Experian Ungkap Tren Kredit 2022 di Indonesia

marketeers article

Experian yang merupakan perusahaan layanan informasi global umumkan hasil studi gabungan tiga negara termasuk Indonesia, Australia, dan India pada Juni hingga Oktober tahun lalu yang bertajuk Experian Credit Decisioning Trends 2022: Indonesia.

Sebanyak 69% responden survei yang terdiri dari perusahaan pemberi pinjaman tercatat menolak nasabah karena minimnya data riwayat kredit. Jika dibiarkan, situasi ini mampu memberi dampak buruk bagi masyarakat berpenghasilan rendah serta usaha kecil dan menengah (UKM) sebagai segmen yang rentang mengalami kendala modal karena ketidakpastian akibat pandemi. Sementara 87% responden menilai bahwa peningkatan penggunaan data dan wawasan merupakan langkah yang patut diprioritaskan.

Menurut Mohan Jayaraman selaku Managing Director Southeast Asia & Regional Innovation Experian Asia Pacific, data dari sumber konvensional serta alternatif seperti sumber non-perbankan telah menjadi pendukung utama bagi perusahaan pemberi pinjaman dalam memitigasi risiko kredit dan fraud. Sekitar 87% responden memprioritaskan peningkatan pengumpulan data dari sumber konvensional saat ini.

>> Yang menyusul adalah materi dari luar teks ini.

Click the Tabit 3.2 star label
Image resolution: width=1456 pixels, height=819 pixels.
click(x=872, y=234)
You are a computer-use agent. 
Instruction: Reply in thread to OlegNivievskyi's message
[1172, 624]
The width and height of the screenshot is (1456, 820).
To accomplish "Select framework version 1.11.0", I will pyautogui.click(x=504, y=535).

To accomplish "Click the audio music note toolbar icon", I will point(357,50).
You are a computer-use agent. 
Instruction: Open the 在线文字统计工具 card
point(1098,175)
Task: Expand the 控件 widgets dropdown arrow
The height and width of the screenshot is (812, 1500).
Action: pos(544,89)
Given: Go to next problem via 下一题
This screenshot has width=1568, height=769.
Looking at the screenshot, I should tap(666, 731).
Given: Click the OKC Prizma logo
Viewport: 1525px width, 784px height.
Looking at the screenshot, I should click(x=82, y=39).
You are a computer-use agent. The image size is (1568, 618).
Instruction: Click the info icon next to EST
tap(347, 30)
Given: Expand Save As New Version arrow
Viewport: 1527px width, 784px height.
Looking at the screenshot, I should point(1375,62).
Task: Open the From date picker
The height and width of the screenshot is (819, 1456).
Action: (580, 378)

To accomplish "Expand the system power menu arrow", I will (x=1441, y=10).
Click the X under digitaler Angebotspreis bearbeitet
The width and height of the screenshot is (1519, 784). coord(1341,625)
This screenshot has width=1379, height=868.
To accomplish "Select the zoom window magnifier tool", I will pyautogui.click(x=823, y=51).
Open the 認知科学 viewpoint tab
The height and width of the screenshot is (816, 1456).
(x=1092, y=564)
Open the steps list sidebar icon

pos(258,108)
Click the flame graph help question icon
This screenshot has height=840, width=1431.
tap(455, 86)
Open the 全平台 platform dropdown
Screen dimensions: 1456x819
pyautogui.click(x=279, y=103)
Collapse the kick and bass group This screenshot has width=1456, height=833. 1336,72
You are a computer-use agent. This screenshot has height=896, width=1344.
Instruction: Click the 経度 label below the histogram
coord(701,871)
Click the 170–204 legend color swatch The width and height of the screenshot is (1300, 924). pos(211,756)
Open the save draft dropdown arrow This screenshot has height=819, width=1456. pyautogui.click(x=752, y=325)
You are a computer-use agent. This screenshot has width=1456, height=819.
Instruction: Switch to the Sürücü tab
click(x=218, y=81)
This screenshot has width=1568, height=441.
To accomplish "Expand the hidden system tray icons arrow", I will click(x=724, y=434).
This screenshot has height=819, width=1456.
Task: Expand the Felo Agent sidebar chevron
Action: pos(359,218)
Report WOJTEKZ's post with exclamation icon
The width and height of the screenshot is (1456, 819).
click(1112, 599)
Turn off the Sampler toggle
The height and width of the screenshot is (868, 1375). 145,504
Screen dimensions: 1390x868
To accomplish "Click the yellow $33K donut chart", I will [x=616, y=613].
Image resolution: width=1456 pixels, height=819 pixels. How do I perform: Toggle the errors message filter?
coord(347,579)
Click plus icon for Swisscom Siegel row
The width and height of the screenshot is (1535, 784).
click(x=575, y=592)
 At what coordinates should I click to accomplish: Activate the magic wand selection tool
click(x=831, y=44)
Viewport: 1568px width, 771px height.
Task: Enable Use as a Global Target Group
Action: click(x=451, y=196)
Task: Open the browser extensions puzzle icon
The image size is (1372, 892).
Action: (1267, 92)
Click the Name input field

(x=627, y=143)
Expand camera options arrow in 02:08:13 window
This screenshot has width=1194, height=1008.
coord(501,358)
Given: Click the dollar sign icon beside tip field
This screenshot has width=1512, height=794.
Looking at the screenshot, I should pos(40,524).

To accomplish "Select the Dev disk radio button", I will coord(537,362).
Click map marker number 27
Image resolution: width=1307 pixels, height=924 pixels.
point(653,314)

Lalu, 88% terbuka untuk menggunakan data baru dari sumber alternatif. Sementara 91% memprioritaskan kemampuan untuk memaksimalkan volume atas insight yang berasal dari data yang ada atau yang dikumpulkan,” katanya.

Secara khusus, perusahaan pemberi pinjaman di Indonesia tercatat sebagai negara dengan tingkat penggunaan data alternatif tertinggi di antara negara-negara yang berpartisipasi dalam studi ini. Melihat hal ini, situasi tersebut berpotensi terjadi karena difasilitasi oleh akselerasi digital di Tanah Air dan dukungan kebijakan seperti Standar Nasional Open API Pembayaran (SNAP). Data telco juga secara khusus menjadi salah satu sumber utama dari jenis kredit data non-konvensional. Kemudian sekitar 47% dari responden menilai bahwa data telco atau utilitas menjadi sumber utama dari data alternatif mereka.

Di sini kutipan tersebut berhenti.